─── Input for this task

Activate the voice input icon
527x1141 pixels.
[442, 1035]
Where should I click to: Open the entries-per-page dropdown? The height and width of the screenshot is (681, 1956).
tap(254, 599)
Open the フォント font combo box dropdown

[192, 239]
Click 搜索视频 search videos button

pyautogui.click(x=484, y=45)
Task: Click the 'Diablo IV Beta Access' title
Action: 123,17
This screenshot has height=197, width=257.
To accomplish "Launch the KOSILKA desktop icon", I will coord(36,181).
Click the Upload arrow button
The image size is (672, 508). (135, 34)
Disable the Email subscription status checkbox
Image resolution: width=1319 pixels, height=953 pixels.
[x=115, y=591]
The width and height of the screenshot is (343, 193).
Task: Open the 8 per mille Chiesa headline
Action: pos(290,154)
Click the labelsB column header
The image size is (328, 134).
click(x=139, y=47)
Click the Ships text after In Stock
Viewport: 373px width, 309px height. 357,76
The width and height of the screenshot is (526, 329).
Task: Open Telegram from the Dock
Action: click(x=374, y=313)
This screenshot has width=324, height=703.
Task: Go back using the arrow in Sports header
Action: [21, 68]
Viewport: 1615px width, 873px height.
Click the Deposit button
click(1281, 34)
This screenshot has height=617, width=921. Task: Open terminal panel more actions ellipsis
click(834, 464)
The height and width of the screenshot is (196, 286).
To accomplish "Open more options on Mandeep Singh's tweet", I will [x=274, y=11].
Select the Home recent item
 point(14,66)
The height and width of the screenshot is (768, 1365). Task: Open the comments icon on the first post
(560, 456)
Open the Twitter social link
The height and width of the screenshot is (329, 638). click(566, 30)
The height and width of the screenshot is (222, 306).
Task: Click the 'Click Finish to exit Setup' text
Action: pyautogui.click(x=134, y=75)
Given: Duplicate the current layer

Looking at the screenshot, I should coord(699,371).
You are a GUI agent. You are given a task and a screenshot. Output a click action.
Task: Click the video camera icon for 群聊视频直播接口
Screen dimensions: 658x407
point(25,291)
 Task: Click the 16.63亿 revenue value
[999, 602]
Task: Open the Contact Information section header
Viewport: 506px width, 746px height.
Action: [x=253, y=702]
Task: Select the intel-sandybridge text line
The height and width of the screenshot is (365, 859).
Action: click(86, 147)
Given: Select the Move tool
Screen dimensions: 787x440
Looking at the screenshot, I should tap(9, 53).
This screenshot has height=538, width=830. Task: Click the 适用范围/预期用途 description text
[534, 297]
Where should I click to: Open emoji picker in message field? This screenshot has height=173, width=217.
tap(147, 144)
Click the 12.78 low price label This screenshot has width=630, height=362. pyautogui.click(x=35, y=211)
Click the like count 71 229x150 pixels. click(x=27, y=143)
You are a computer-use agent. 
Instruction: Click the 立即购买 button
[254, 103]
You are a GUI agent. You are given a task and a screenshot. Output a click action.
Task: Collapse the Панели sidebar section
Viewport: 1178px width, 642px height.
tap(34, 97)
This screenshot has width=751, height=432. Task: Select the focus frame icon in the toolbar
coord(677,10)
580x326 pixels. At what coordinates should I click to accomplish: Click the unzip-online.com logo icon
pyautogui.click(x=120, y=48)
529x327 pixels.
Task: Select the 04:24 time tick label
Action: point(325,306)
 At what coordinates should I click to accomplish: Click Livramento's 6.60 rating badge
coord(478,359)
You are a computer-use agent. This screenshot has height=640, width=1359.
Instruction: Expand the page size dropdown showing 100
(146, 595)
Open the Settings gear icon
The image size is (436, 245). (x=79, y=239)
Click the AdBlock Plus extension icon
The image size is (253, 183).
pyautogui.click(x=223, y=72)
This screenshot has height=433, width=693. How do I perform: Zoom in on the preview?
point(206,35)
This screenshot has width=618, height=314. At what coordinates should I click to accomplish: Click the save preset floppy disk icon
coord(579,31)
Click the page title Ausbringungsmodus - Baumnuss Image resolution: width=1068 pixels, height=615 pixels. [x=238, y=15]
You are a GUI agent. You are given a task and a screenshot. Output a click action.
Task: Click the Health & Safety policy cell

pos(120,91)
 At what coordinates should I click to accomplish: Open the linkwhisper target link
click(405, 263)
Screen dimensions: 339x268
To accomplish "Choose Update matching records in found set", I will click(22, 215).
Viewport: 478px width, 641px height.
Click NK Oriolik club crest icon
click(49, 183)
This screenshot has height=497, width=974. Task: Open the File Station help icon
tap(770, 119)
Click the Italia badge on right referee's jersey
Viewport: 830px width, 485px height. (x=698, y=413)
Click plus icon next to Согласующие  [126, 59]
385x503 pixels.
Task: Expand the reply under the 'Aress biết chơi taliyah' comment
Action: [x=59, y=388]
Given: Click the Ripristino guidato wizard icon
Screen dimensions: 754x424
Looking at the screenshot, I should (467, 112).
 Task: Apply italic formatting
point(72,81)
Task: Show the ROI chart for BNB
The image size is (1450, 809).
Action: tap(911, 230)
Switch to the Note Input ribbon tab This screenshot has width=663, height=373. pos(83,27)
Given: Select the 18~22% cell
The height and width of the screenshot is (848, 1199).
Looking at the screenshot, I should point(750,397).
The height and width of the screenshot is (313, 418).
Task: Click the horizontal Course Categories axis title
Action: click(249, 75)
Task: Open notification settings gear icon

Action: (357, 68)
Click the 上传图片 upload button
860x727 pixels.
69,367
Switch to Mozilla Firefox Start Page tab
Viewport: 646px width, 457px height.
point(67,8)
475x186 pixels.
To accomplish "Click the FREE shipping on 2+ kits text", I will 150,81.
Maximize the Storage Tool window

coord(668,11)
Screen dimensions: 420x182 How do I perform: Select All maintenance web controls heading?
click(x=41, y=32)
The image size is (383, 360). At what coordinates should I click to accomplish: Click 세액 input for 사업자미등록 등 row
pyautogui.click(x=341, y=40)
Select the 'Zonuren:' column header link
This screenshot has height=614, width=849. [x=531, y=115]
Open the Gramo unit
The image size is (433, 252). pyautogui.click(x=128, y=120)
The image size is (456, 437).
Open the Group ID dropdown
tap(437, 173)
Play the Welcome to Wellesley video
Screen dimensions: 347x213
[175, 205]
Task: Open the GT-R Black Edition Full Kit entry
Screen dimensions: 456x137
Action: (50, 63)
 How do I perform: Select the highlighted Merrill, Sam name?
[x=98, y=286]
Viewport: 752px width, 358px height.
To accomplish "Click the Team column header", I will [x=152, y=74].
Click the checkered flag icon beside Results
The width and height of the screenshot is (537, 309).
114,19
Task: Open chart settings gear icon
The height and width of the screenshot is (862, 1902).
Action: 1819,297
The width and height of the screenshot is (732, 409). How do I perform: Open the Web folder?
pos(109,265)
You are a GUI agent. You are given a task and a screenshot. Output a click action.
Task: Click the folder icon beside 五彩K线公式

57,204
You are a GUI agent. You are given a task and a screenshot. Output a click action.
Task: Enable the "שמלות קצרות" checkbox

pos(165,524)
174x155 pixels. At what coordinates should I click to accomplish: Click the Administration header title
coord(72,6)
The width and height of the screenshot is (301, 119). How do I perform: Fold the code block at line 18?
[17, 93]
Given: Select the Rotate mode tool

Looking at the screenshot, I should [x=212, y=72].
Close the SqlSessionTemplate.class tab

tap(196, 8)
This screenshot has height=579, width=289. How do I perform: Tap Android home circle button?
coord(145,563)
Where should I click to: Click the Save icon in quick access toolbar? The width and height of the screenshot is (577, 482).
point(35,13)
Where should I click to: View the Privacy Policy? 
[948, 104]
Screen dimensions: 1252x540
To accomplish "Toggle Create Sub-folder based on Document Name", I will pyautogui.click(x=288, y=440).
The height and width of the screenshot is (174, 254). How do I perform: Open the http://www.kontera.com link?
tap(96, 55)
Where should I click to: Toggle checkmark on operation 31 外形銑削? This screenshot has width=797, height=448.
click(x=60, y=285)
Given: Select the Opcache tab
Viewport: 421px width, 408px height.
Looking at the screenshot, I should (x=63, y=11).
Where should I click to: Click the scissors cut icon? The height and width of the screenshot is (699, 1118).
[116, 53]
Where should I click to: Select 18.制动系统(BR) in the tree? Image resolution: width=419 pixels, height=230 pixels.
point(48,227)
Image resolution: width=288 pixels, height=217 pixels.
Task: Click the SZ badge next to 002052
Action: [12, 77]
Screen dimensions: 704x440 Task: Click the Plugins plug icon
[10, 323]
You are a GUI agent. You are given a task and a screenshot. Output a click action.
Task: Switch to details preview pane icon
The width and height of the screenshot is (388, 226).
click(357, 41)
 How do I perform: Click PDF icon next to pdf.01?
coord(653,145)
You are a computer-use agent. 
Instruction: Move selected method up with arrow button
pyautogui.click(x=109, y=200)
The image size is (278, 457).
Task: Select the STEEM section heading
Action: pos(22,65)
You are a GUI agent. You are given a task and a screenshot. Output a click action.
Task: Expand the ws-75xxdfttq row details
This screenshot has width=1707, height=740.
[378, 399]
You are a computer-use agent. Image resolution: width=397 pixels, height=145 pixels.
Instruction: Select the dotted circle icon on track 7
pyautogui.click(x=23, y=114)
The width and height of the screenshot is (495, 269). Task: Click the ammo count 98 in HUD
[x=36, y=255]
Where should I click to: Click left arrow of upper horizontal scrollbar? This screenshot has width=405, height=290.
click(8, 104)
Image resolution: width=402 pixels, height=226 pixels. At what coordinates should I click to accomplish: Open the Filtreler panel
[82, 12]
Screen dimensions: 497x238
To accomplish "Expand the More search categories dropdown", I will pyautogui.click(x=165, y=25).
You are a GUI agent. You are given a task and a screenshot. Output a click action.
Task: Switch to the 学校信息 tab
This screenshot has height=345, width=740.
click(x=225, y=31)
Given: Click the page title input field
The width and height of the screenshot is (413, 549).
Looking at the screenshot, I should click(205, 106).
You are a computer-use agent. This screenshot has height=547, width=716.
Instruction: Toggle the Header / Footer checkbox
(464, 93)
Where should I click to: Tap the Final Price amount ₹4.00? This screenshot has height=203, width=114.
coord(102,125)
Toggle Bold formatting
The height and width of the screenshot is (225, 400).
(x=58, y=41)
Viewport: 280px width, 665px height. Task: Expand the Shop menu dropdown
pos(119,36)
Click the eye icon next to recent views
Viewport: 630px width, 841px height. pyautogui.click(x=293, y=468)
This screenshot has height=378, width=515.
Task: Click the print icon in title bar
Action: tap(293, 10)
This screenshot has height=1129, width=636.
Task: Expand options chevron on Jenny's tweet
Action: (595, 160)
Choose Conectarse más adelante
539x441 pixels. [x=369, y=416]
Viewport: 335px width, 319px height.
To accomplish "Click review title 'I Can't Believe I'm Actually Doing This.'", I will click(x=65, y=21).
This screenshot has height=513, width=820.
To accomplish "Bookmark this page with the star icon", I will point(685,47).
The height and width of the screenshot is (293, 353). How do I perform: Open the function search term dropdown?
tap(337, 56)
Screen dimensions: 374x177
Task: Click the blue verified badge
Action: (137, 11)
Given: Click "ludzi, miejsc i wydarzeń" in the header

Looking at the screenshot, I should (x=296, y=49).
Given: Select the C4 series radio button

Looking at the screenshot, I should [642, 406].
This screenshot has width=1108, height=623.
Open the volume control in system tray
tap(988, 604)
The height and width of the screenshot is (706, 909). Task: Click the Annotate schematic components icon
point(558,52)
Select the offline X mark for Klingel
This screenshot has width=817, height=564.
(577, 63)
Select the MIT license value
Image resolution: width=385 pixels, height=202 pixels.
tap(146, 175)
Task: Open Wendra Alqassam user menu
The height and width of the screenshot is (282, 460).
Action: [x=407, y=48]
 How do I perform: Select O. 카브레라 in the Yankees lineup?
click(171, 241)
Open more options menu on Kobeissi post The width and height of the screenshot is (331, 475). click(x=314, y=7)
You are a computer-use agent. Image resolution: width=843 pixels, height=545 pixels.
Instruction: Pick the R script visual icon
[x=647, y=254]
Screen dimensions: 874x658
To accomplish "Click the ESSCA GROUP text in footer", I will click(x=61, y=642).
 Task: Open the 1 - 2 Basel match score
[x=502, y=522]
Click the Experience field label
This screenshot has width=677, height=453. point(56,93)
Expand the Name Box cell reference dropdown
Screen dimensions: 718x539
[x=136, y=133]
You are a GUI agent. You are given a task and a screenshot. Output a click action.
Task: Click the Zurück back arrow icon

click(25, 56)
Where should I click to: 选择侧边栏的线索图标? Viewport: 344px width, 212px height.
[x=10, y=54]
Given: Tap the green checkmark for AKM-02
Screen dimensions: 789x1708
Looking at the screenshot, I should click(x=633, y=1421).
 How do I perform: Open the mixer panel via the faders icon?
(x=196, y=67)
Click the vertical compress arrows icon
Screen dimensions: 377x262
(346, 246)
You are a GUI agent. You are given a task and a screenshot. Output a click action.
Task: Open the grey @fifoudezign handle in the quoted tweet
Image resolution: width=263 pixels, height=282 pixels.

──────

### [Problem to work on]
Show me each line of the listing above with "chart" in it.

### [Written reply]
Task: Show the ROI chart for BNB
Task: Open chart settings gear icon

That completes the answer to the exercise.